Botanical name: Platycerium bifurcatum
Synonmy: Platycerium alcicorne
Staghorn Fern also called Antelope Ears or Elkhorn Fern bears large and spectacular fronds which are usually divided at their ends into antler-like lobes. The fronds are of two types; those at the base are heart-shaped and sterile while those above are long, arching, forked and strap-shaped, grey-green and spore-forming. The fern grows to a height of about 3 ft with a spread of about 2.5 ft. The heart-shaped sterile fronds are about 5-18 in. long while the strap-shaped fertile fronds grow to about 2.5 ft long. Staghorn Fern is fun to grow while mounted on a suitable surface or in a basket. Staghorn is native to Java, New Guinea and eastern Australia where it grows as an epiphyte in the rainforests. The genus name is derived from the Greek word platys meaning flat and ceras meaning horn. The species name bifurcatum means bifurcated or forked. Both names refer to the fertile fronds.
Staghorn Ferns are epiphytes which grow mounted on trees. The best way to grow Staghorn Ferns is by mounting on them wood, log or any suitable material or in a basket.

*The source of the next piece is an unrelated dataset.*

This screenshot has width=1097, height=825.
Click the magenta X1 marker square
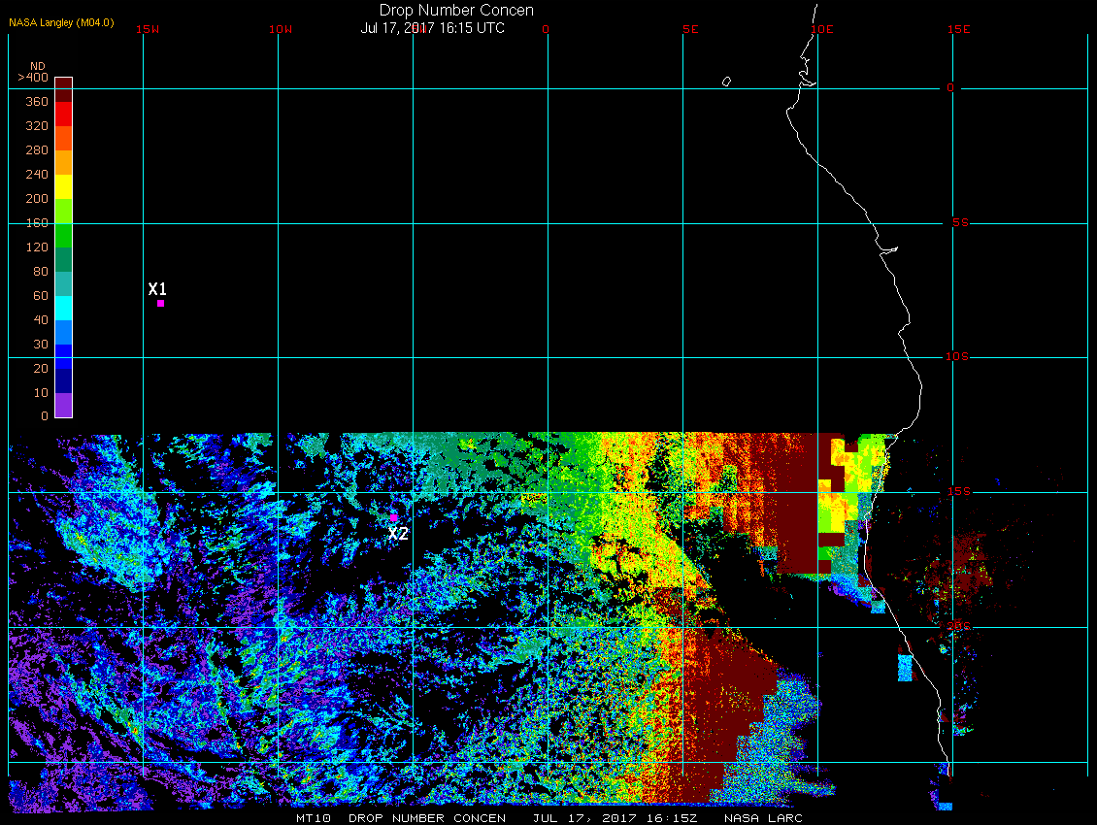160,303
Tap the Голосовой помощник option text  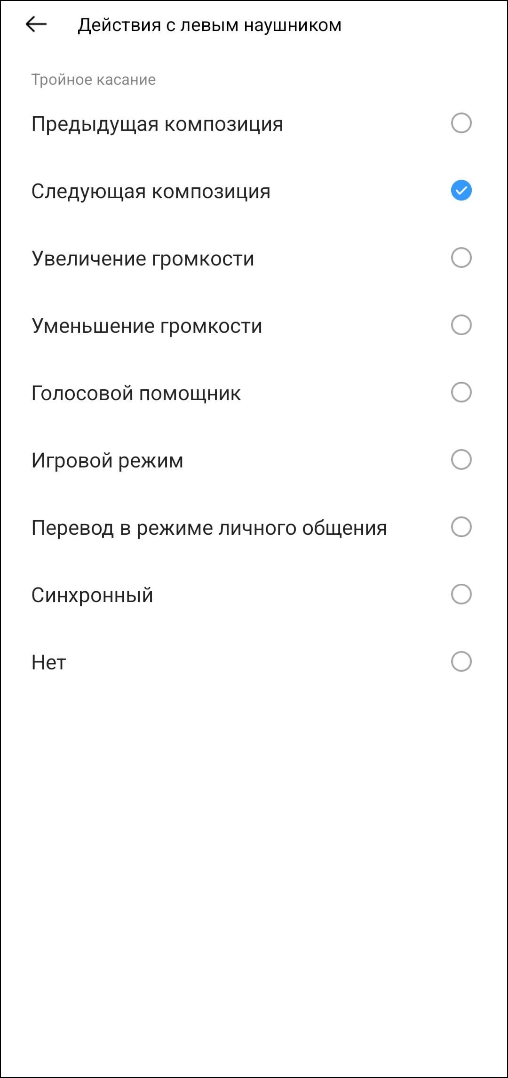coord(136,394)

Remove the fern from the pot, cover the rootball with moist sphagnum moss and attach to wood, log, cork or in a basket with plastic covered wire. However, they can also be grown in loose, free-draining medium like shredded bark in an ordinary pot.

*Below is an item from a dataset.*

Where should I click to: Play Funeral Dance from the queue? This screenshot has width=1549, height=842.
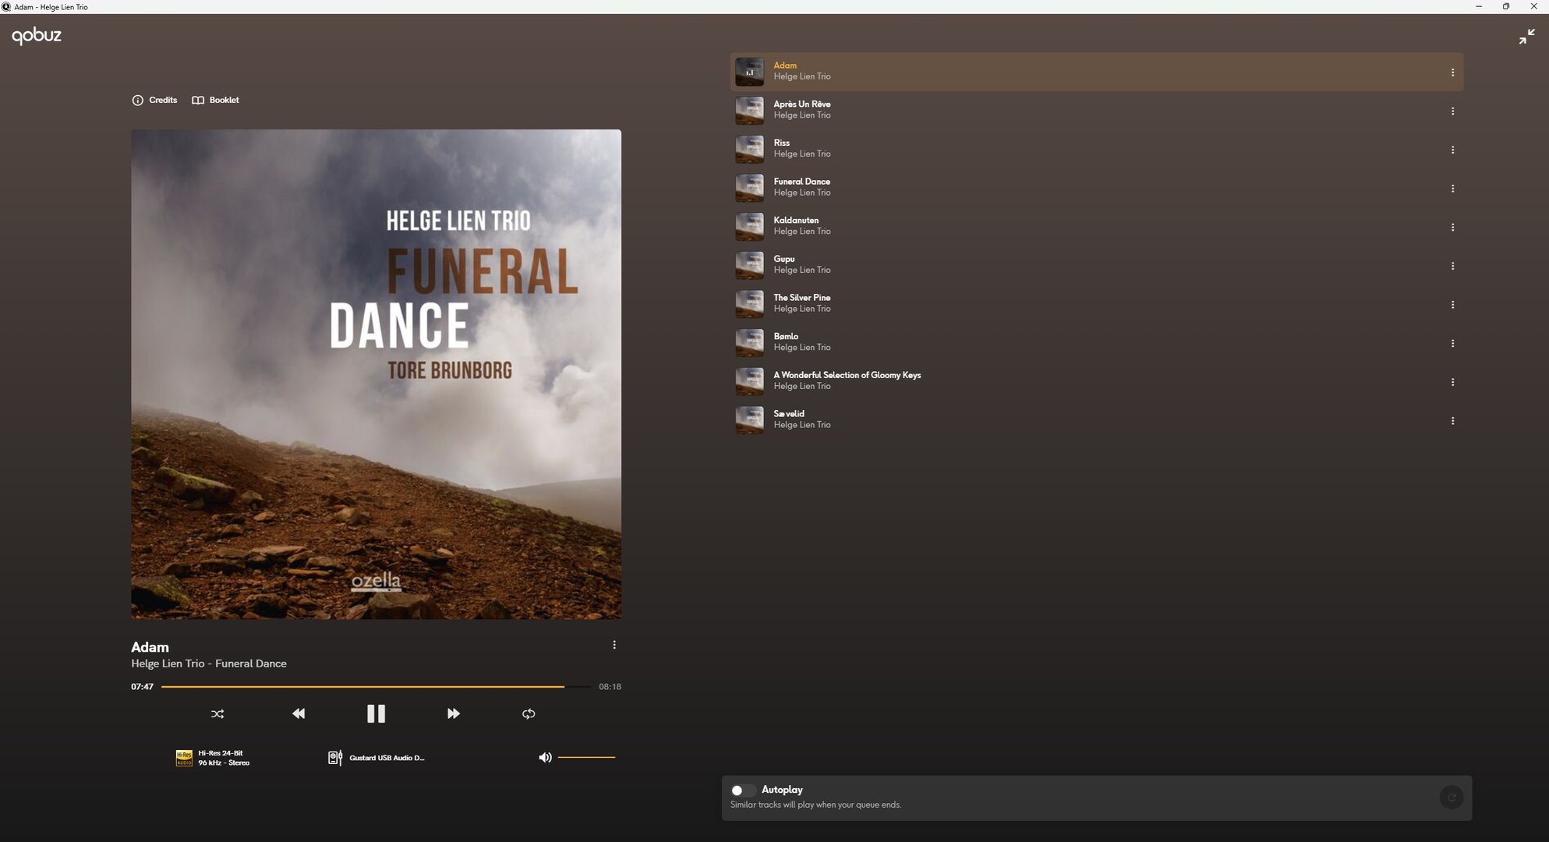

Staghorn Fern grows best in bright indirect light. Keep it away from direct sunlight as it can scorch the fronds. Learn how to ensure your plant receives the correct light in this guide on understanding light for houseplants.
For optimum growth of Staghorn Fern, maintain the sphagnum moss moderately moist; water when the fronds begin to wilt and the medium feels dry to the touch. Reduce watering during cold months. Avoid waterlogging as it can lead to rotting.
Average warmth between 16-240C is ideal for Staghorn Fern. Protect the fern from draughts; it requires consistent warmth. Find out more on temperature for houseplants.
Staghorn Fern requires a humid environment. Mist around the fern regularly especially if the air is too dry.
Feed Staghorn Fern with a balanced water-soluble fertilizer once a month during the growing period. Withhold feeding during the cold season as growth is reduced. Find out more on how to feed houseplants.
If growing Staghorn Fern in an ordinary pot, repot the fern at the beginning of the growing season when it becomes overcrowded. Ensure the pot has a drainage hole and the soil is free-draining to avoid waterlogging.
Staghorn Fern can be propagated at the beginning of the growing season from pups growing around the mother plant or from spores.
Propagating Staghorn Fern from Pups
Carefully seperate the pup from the mother by cutting with a sharp sterile knife. Wrap the pup in moist sphagnum moss and tie it to a piece of wood or log with plastic-covered wire. Continue with routine care for Staghorn Fern.
Propagating Staghorn Fern from Spores
Spores are brown dots on the underside of the antler-like fronds. When the ripen, the cases open and tiny dust-like spores fall out. Cut the frond and place it on a piece of paper with spores side down. Allow time for the spores to fall out of the cases onto the piece of paper. The spores can also be obtained by shaking the frond occasionally. Thinly spread the spores on moist soil and cover the set up with clear polythene to maintain humidity and warmth. Maintain the soil moist thorough out; water from the bottom. Place the set up in a brightly lit area. The spores should sprout in 3-6 months. Allow at least 3-4 true leaves to develop before transplanting.
These are spores which can be used for propagation. They indicate that the frond is mature and healthy.
The cause of curled leaves, brown leaf tips and leaf drop in Staghorn Fern is dry air. Employ these techniques to raise humidity for this fern.
Soggy soil is the reason for yellowing leaves in Staghorn Fern. Ensure the pot has a drainage hole and the soil is free-draining.
Wilting leaves in Staghorn Fern is an indication of underwatering of the fern. Water thoroughly and the fern should recover immediately.
Brown shells scattered on fronds in Staghorn Fern is an indication of an infestation by Scales. Isolate the affected plant to avoid spread to other houseplants.
Staghorn Ferns are non-toxic to humans and pets. The plants are safe to grow indoors.